• **Assigned task**: Please return the lines below verbatim, beginning at the one that has "Click the Location" and stopping after the one that has "has width=1200, height=933.", and add no other lines.

—————

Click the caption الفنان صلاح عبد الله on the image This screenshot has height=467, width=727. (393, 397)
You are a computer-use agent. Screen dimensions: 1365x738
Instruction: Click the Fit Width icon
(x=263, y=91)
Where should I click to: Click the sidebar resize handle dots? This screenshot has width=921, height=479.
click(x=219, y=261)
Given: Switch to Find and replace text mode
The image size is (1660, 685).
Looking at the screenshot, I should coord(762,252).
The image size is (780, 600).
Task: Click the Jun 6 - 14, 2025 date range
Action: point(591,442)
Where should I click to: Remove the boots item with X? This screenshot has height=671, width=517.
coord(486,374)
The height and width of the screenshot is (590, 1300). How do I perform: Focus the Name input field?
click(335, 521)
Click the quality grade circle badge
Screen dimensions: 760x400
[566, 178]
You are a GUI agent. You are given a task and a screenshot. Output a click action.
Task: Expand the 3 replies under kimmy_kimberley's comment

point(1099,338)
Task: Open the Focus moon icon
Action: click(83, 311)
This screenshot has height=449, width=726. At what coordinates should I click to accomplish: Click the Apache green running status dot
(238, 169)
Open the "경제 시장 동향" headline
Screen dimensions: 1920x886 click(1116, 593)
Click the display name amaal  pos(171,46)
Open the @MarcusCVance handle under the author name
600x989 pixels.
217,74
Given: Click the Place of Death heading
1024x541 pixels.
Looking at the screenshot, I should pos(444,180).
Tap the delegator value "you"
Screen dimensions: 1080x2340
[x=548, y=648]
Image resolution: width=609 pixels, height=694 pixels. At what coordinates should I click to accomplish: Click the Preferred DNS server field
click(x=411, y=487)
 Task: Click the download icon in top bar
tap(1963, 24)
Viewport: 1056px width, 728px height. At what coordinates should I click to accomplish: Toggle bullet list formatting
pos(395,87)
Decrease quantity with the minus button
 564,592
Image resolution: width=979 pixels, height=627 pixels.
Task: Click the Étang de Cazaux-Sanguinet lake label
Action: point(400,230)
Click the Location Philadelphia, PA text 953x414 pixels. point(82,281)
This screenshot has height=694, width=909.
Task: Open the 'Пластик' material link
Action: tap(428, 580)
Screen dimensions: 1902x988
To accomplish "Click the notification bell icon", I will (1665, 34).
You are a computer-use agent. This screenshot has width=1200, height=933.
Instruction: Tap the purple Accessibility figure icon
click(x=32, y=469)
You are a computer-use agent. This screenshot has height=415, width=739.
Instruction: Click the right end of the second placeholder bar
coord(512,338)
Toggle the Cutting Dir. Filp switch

—————

• **Written solution**:
Click the Location Philadelphia, PA text 953x414 pixels. point(82,281)
This screenshot has height=694, width=909.
Task: Open the 'Пластик' material link
Action: tap(428, 580)
Screen dimensions: 1902x988
To accomplish "Click the notification bell icon", I will (1665, 34).
You are a computer-use agent. This screenshot has width=1200, height=933.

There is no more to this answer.